National benchmark indexes rose in all of the 18 western European markets this week, except Iceland. The U.K.’s FTSE 100 added 2.2 percent, while France’s CAC 40 increased 1.8 percent and Germany’s DAX gained 1.1 percent. Greece’s ASE Index surged 13 percent for the biggest jump in nine months and Portugal’s PSI-20 jumped 5.1 percent, the most since September.
The European Central Bank will look for signs in economic data that inflation may slow more than it anticipates and policy will remain loose for “as long as needed,” according to its monthly bulletin released on April 11
China’s imports rose by a better-than-forecast 14.1 percent in March, while export growth slowed to 10 percent , the customs administration said in Beijing. In Germany, exports fell more than economists estimated in February as the euro area, the country’s biggest trading partner, struggled to emerge from recession.

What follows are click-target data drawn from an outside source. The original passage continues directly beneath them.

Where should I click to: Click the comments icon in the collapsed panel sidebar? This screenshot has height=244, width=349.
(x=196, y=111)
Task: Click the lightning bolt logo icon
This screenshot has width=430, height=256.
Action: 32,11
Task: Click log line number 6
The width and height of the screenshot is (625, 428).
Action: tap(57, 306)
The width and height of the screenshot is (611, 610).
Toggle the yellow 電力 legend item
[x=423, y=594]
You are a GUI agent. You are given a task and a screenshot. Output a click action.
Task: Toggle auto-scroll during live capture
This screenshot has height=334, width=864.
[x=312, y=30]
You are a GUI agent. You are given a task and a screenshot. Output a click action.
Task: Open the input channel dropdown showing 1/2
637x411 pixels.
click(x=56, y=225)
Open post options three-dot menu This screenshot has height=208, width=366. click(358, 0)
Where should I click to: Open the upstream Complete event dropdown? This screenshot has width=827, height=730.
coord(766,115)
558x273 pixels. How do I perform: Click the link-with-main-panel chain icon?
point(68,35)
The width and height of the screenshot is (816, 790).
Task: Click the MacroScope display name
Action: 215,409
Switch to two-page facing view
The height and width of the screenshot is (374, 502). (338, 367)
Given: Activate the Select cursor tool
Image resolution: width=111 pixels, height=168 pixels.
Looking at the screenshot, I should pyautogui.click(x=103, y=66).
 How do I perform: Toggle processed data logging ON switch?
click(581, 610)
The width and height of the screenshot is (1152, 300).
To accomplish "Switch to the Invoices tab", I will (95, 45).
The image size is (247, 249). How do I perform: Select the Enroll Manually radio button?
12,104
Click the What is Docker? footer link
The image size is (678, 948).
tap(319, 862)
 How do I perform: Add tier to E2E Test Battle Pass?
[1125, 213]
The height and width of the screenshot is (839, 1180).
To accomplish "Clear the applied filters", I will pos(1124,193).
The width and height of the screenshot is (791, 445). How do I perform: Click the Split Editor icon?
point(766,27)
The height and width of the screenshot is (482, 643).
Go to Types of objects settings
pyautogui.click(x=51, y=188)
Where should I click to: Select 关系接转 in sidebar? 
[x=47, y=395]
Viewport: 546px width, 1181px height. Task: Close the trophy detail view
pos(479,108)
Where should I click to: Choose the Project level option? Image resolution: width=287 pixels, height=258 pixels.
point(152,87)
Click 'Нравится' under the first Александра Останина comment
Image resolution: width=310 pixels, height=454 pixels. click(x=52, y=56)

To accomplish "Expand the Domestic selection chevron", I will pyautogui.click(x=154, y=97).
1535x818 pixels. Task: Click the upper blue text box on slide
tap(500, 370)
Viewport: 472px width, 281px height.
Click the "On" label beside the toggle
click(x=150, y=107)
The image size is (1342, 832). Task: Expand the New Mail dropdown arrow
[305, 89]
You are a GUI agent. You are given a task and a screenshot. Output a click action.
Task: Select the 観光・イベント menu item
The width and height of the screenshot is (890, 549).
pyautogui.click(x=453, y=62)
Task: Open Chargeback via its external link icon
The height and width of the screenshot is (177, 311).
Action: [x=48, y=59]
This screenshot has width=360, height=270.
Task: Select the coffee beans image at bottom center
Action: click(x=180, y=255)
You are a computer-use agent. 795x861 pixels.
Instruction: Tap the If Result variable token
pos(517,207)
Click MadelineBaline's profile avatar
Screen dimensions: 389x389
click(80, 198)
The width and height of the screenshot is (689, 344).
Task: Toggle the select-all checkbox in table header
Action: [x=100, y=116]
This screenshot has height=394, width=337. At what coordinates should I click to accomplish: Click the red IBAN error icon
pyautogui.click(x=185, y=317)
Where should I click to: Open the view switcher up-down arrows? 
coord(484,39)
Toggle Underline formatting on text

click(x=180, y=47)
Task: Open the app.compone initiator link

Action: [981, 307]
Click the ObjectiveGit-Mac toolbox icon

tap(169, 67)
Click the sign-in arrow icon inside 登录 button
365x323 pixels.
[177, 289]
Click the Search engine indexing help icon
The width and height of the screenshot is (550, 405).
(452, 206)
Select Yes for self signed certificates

In the U.S., initial jobless-benefit claims declined more than expected, while retail sales dropped then most in nine months and consumer confidence slid to a nine-month low.
Alcoa Inc., the largest U.S. aluminum producer, unofficially kicked off the American earnings season by posting first-quarter profit excluding some items of 11 cents a share. That beat the 9 cent-average analyst estimate.
National Bank of Greece surged 24 percent and Eurobank Ergasias SA more than doubled. The lenders’ planned merger has been postponed and not canceled, Bank of Greece Governor George Provopoulos said, after statements on April 8 that they will be recapitalized separately.
Barclays, Britain’s second-biggest bank, and Banco Espirito Santo SA, Portugal’s largest bank by market value, rose 6.9 percent and 9.5 percent, respectively, as European banking shares posted their biggest advance in three months.
Man Group soared 20 percent, the most since March 2009. Under a new regulatory status approved by the U.K.’s Financial Conduct Authority, Man has become a limited license group instead of a full-scale group, the London-based firm said. The change may boost capital to as much as $920 million from $370 million by January, it said.
Ashmore Group Plc jumped 18 percent, the biggest rally in almost four years, as the assets it oversees increased. The U.K. fund manager that invests in emerging markets reported net inflows of $7.3 billion in the quarter that ended March 31. Assets increased by 9.4 percent to $77.7 billion.
A gauge of carmakers was the only group among 19 in the Stoxx 600 that posted a decline this week. Volkswagen dropped 4.3 percent as Europe’s biggest automaker said global sales growth slowed in March.
Pirelli, the region’s third-largest tiremaker, slumped 11 percent and Continental AG lost 3 percent.
Spirent Communications Plc fell 10 percent to a 14-month low. UBS AG downgraded the U.K. maker of telecommunications testing systems to neutral from buy, citing a slower-than-expected recovery after Seattle-based peer F5 Networks Inc. cut its revenue forecasts last week.